### DATA LISTING ###

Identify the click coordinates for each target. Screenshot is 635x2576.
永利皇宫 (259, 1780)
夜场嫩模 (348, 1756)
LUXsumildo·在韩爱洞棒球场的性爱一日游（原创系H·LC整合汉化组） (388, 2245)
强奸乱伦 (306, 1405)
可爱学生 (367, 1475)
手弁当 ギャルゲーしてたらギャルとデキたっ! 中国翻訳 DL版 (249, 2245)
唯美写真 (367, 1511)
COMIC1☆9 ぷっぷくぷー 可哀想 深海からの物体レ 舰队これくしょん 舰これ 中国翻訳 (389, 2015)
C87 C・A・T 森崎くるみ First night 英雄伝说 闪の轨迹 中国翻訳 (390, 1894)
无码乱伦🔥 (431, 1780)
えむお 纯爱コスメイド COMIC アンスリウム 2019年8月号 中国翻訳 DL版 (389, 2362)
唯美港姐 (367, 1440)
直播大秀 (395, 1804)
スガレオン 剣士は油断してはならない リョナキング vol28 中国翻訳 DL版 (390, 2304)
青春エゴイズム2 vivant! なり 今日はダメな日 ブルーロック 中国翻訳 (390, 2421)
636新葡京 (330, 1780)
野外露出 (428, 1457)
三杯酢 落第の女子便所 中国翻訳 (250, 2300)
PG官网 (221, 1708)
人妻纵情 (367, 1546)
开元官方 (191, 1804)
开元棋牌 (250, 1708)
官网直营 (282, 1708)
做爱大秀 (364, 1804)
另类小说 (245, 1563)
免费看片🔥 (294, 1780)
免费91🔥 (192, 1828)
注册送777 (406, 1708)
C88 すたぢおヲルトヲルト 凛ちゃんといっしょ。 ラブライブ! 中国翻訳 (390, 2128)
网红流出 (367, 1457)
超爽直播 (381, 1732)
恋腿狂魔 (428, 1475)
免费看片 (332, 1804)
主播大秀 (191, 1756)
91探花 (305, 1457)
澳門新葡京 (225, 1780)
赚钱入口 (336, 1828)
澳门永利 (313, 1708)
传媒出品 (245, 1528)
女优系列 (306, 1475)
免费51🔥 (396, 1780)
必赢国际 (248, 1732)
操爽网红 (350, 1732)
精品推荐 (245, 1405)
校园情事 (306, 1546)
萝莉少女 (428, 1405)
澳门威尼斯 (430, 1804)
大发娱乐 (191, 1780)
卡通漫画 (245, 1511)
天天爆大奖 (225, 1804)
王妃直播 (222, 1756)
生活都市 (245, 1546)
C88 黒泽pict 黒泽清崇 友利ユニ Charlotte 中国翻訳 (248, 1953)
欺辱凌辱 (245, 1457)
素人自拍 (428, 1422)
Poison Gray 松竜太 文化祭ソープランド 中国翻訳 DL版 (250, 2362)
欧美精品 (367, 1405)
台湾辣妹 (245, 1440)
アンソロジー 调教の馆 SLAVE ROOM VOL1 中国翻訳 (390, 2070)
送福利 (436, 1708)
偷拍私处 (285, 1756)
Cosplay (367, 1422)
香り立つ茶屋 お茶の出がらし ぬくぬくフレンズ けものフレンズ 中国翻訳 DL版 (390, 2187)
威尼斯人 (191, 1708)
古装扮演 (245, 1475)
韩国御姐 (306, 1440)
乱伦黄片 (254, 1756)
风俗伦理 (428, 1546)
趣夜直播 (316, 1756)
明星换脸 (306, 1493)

###

WHAT YOU SHOULD DO – Your answer is the line containing "校园情事 (306, 1546)" plus every line after it through the end of the entries, given again exactly and alone.

YOUR SOLUTION –
校园情事 (306, 1546)
萝莉少女 (428, 1405)
澳门威尼斯 (430, 1804)
大发娱乐 (191, 1780)
卡通漫画 (245, 1511)
天天爆大奖 (225, 1804)
王妃直播 (222, 1756)
生活都市 (245, 1546)
C88 黒泽pict 黒泽清崇 友利ユニ Charlotte 中国翻訳 (248, 1953)
欺辱凌辱 (245, 1457)
素人自拍 (428, 1422)
Poison Gray 松竜太 文化祭ソープランド 中国翻訳 DL版 (250, 2362)
欧美精品 (367, 1405)
台湾辣妹 (245, 1440)
アンソロジー 调教の馆 SLAVE ROOM VOL1 中国翻訳 (390, 2070)
送福利 (436, 1708)
偷拍私处 (285, 1756)
Cosplay (367, 1422)
香り立つ茶屋 お茶の出がらし ぬくぬくフレンズ けものフレンズ 中国翻訳 DL版 (390, 2187)
威尼斯人 (191, 1708)
古装扮演 (245, 1475)
韩国御姐 (306, 1440)
乱伦黄片 (254, 1756)
风俗伦理 (428, 1546)
趣夜直播 (316, 1756)
明星换脸 (306, 1493)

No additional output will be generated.